(Stored data entries)
-- Opening Marker --

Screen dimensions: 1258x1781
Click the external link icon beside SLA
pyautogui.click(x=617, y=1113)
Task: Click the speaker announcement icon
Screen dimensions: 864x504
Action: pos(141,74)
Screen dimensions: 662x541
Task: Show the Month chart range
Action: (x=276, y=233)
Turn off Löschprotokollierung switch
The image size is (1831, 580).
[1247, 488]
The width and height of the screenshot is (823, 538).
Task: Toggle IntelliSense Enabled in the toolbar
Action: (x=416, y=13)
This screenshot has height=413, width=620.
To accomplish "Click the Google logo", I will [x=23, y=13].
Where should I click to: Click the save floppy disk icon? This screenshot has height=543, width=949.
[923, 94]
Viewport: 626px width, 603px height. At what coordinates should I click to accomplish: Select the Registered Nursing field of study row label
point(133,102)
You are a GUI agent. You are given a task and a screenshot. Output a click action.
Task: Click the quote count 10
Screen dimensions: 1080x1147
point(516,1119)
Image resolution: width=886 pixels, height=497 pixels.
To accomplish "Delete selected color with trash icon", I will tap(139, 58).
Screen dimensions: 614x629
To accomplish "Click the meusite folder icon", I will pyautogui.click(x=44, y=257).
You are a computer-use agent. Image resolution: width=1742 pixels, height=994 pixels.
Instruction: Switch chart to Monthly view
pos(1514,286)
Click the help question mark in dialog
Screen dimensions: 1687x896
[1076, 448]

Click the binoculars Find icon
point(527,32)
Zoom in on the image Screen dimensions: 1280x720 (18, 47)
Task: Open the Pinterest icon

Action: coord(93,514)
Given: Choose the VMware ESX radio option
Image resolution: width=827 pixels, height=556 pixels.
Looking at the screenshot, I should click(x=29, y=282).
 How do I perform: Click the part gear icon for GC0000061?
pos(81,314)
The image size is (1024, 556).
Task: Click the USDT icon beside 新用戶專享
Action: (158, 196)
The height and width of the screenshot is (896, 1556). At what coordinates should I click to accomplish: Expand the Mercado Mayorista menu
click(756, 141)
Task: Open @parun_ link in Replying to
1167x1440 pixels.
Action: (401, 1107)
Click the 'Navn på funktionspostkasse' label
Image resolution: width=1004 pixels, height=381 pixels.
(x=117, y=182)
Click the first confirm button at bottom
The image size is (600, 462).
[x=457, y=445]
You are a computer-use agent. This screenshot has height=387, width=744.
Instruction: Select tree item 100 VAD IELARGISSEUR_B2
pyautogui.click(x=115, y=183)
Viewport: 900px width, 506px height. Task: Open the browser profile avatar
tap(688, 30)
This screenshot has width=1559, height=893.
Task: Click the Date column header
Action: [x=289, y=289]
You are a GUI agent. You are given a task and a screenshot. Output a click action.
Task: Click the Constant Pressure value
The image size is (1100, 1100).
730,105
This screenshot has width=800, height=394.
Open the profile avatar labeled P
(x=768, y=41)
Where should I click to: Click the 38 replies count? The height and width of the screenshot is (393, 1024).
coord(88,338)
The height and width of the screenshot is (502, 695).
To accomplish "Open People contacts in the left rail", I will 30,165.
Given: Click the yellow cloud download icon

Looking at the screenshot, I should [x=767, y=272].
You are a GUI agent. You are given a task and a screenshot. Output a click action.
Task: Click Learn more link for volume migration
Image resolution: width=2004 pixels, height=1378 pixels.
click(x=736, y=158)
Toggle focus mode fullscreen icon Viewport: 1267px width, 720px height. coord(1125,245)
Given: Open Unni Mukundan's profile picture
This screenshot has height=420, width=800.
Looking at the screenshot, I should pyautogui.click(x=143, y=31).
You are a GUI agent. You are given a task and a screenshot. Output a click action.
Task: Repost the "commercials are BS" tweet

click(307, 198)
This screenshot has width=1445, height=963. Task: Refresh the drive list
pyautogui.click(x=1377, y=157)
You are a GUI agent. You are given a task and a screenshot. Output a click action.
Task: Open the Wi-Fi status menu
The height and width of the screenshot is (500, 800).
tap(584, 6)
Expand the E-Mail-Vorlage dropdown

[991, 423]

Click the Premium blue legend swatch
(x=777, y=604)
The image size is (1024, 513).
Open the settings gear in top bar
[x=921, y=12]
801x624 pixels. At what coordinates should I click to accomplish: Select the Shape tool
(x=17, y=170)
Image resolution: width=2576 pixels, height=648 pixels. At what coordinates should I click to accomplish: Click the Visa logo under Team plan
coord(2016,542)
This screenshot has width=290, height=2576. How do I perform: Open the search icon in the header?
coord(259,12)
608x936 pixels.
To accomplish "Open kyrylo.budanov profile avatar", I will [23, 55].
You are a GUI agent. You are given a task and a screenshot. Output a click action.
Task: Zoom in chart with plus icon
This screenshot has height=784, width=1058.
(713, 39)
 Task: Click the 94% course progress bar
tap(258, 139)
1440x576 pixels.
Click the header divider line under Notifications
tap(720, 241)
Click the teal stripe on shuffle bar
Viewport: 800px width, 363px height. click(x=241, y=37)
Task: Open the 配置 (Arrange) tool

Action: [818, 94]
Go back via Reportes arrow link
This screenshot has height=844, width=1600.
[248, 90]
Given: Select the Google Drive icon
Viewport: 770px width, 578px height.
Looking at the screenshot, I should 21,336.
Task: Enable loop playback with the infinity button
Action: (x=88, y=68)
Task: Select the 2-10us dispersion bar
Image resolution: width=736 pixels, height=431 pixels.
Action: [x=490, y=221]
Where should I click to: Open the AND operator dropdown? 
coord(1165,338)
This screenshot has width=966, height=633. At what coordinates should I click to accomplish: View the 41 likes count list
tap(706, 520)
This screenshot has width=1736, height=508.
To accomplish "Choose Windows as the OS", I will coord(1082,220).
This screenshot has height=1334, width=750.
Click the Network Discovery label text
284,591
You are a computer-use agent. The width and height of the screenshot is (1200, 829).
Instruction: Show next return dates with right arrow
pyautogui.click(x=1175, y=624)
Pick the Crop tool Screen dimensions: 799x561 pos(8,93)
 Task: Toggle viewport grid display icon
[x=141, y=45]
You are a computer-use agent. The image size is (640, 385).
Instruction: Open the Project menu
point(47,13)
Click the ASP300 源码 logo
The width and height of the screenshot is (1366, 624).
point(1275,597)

-- Closing Marker --

# Problem requirements
From the first line to the last, restate the data above exactly.

# Finished exercise
Screen dimensions: 1258x1781
Click the external link icon beside SLA
pyautogui.click(x=617, y=1113)
Task: Click the speaker announcement icon
Screen dimensions: 864x504
Action: pos(141,74)
Screen dimensions: 662x541
Task: Show the Month chart range
Action: (x=276, y=233)
Turn off Löschprotokollierung switch
The image size is (1831, 580).
[1247, 488]
The width and height of the screenshot is (823, 538).
Task: Toggle IntelliSense Enabled in the toolbar
Action: (x=416, y=13)
This screenshot has height=413, width=620.
To accomplish "Click the Google logo", I will [x=23, y=13].
Where should I click to: Click the save floppy disk icon? This screenshot has height=543, width=949.
[923, 94]
Viewport: 626px width, 603px height. At what coordinates should I click to accomplish: Select the Registered Nursing field of study row label
point(133,102)
You are a GUI agent. You are given a task and a screenshot. Output a click action.
Task: Click the quote count 10
Screen dimensions: 1080x1147
point(516,1119)
Image resolution: width=886 pixels, height=497 pixels.
To accomplish "Delete selected color with trash icon", I will tap(139, 58).
Screen dimensions: 614x629
To accomplish "Click the meusite folder icon", I will pyautogui.click(x=44, y=257).
You are a computer-use agent. Image resolution: width=1742 pixels, height=994 pixels.
Instruction: Switch chart to Monthly view
pos(1514,286)
Click the help question mark in dialog
Screen dimensions: 1687x896
[1076, 448]

Click the binoculars Find icon
point(527,32)
Zoom in on the image Screen dimensions: 1280x720 (18, 47)
Task: Open the Pinterest icon

Action: coord(93,514)
Given: Choose the VMware ESX radio option
Image resolution: width=827 pixels, height=556 pixels.
Looking at the screenshot, I should click(x=29, y=282).
 How do I perform: Click the part gear icon for GC0000061?
pos(81,314)
The image size is (1024, 556).
Task: Click the USDT icon beside 新用戶專享
Action: (158, 196)
The height and width of the screenshot is (896, 1556). At what coordinates should I click to accomplish: Expand the Mercado Mayorista menu
click(756, 141)
Task: Open @parun_ link in Replying to
1167x1440 pixels.
Action: (401, 1107)
Click the 'Navn på funktionspostkasse' label
Image resolution: width=1004 pixels, height=381 pixels.
(x=117, y=182)
Click the first confirm button at bottom
The image size is (600, 462).
[x=457, y=445]
You are a computer-use agent. This screenshot has height=387, width=744.
Instruction: Select tree item 100 VAD IELARGISSEUR_B2
pyautogui.click(x=115, y=183)
Viewport: 900px width, 506px height. Task: Open the browser profile avatar
tap(688, 30)
This screenshot has width=1559, height=893.
Task: Click the Date column header
Action: [x=289, y=289]
You are a GUI agent. You are given a task and a screenshot. Output a click action.
Task: Click the Constant Pressure value
The image size is (1100, 1100).
730,105
This screenshot has width=800, height=394.
Open the profile avatar labeled P
(x=768, y=41)
Where should I click to: Click the 38 replies count? The height and width of the screenshot is (393, 1024).
coord(88,338)
The height and width of the screenshot is (502, 695).
To accomplish "Open People contacts in the left rail", I will 30,165.
Given: Click the yellow cloud download icon

Looking at the screenshot, I should [x=767, y=272].
You are a GUI agent. You are given a task and a screenshot. Output a click action.
Task: Click Learn more link for volume migration
Image resolution: width=2004 pixels, height=1378 pixels.
click(x=736, y=158)
Toggle focus mode fullscreen icon Viewport: 1267px width, 720px height. coord(1125,245)
Given: Open Unni Mukundan's profile picture
This screenshot has height=420, width=800.
Looking at the screenshot, I should pyautogui.click(x=143, y=31).
You are a GUI agent. You are given a task and a screenshot. Output a click action.
Task: Repost the "commercials are BS" tweet

click(307, 198)
This screenshot has width=1445, height=963. Task: Refresh the drive list
pyautogui.click(x=1377, y=157)
You are a GUI agent. You are given a task and a screenshot. Output a click action.
Task: Open the Wi-Fi status menu
The height and width of the screenshot is (500, 800).
tap(584, 6)
Expand the E-Mail-Vorlage dropdown

[991, 423]

Click the Premium blue legend swatch
(x=777, y=604)
The image size is (1024, 513).
Open the settings gear in top bar
[x=921, y=12]
801x624 pixels. At what coordinates should I click to accomplish: Select the Shape tool
(x=17, y=170)
Image resolution: width=2576 pixels, height=648 pixels. At what coordinates should I click to accomplish: Click the Visa logo under Team plan
coord(2016,542)
This screenshot has width=290, height=2576. How do I perform: Open the search icon in the header?
coord(259,12)
608x936 pixels.
To accomplish "Open kyrylo.budanov profile avatar", I will [23, 55].
You are a GUI agent. You are given a task and a screenshot. Output a click action.
Task: Zoom in chart with plus icon
This screenshot has height=784, width=1058.
(713, 39)
 Task: Click the 94% course progress bar
tap(258, 139)
1440x576 pixels.
Click the header divider line under Notifications
tap(720, 241)
Click the teal stripe on shuffle bar
Viewport: 800px width, 363px height. click(x=241, y=37)
Task: Open the 配置 (Arrange) tool

Action: [818, 94]
Go back via Reportes arrow link
This screenshot has height=844, width=1600.
[248, 90]
Given: Select the Google Drive icon
Viewport: 770px width, 578px height.
Looking at the screenshot, I should 21,336.
Task: Enable loop playback with the infinity button
Action: (x=88, y=68)
Task: Select the 2-10us dispersion bar
Image resolution: width=736 pixels, height=431 pixels.
Action: [x=490, y=221]
Where should I click to: Open the AND operator dropdown? 
coord(1165,338)
This screenshot has width=966, height=633. At what coordinates should I click to accomplish: View the 41 likes count list
tap(706, 520)
This screenshot has width=1736, height=508.
To accomplish "Choose Windows as the OS", I will coord(1082,220).
This screenshot has height=1334, width=750.
Click the Network Discovery label text
284,591
You are a computer-use agent. The width and height of the screenshot is (1200, 829).
Instruction: Show next return dates with right arrow
pyautogui.click(x=1175, y=624)
Pick the Crop tool Screen dimensions: 799x561 pos(8,93)
 Task: Toggle viewport grid display icon
[x=141, y=45]
You are a computer-use agent. The image size is (640, 385).
Instruction: Open the Project menu
point(47,13)
Click the ASP300 源码 logo
The width and height of the screenshot is (1366, 624).
point(1275,597)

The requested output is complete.